Late Fontan failure including the elevated central venous pressure is mostly caused by increasing pulmonary resistance due to the un-physiological non-pulsatile flow. Nonetheless, the solution has proven to be cardiac transplantation, after which pulmonary re-remodelling may well occur. A few cases have been described with promising results with cardiac transplantation, also unusual vascular anatomical situations call for lowering the threshold for transplantation [37]. These referrals should also be prompted by hepatic disorders preceding prohibitive cirrhosis or malignancy due to abdominal congestion caused by the chronic low output and high central venous pressure state.

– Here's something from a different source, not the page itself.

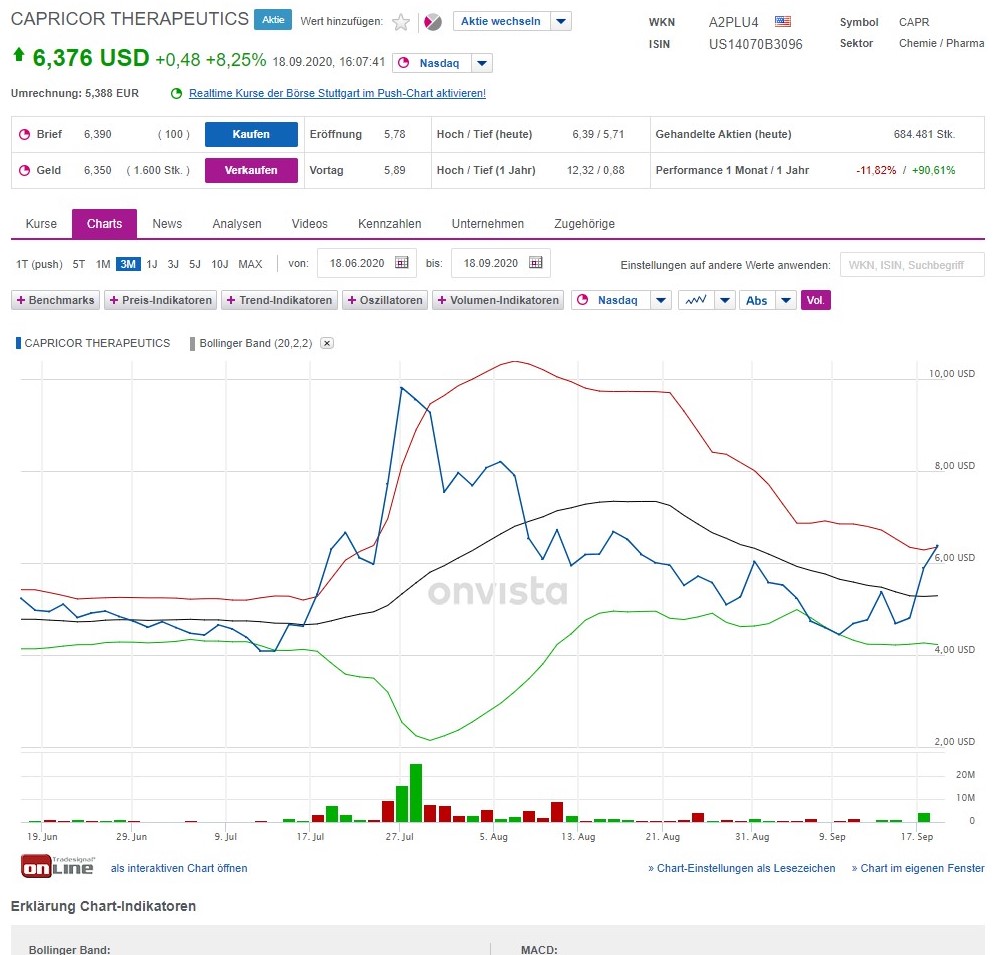The image size is (998, 955).
Task: Switch to the Kennzahlen tab
Action: pos(389,224)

Research on ACHD has changed dramatically during the past decades from case series and retrospective studies to international prospective cohorts and randomised controlled clinical trials, and from chromosomal studies to whole-genome sequencing. Our national registry (CONCOR) and international networks such as the ISACHD and the EuroGUCH facilitate worldwide collaborative ACHD research and education. Several international initiatives have been undertaken to improve efficacy, such as the NOTE Registry, a global study assessing the efficacy and safety of non-vitamin K oral antagonists in preventing thromboembolic complications in ACHD and the ROPAC study, describing the outcome of pregnancy in cardiac patients, including ACHD [38, 39]. Much of this research is integrated in the 2020 European Cardiac Society guideline on adult CHD. Moreover, the several clinical recommendations on staff and institutional requirements to run an ACHD program have been published [40]. Due to these initiatives, specialised medical care was increasingly delivered to adult patients with CHD, resulting in a dramatic increase of referral to the specialised ACHD centres and a significant reduction in mortality and morbidity in patients with ACHD.

In the past decades tremendous progress has been made in ACHD care. However, we are facing new challenges to further reduce early mortality and morbidity. By applying improvements in diagnostics and innovations in our therapeutic arsenal together with global collaboration and education, our ACHD patients may benefit from these future achievements.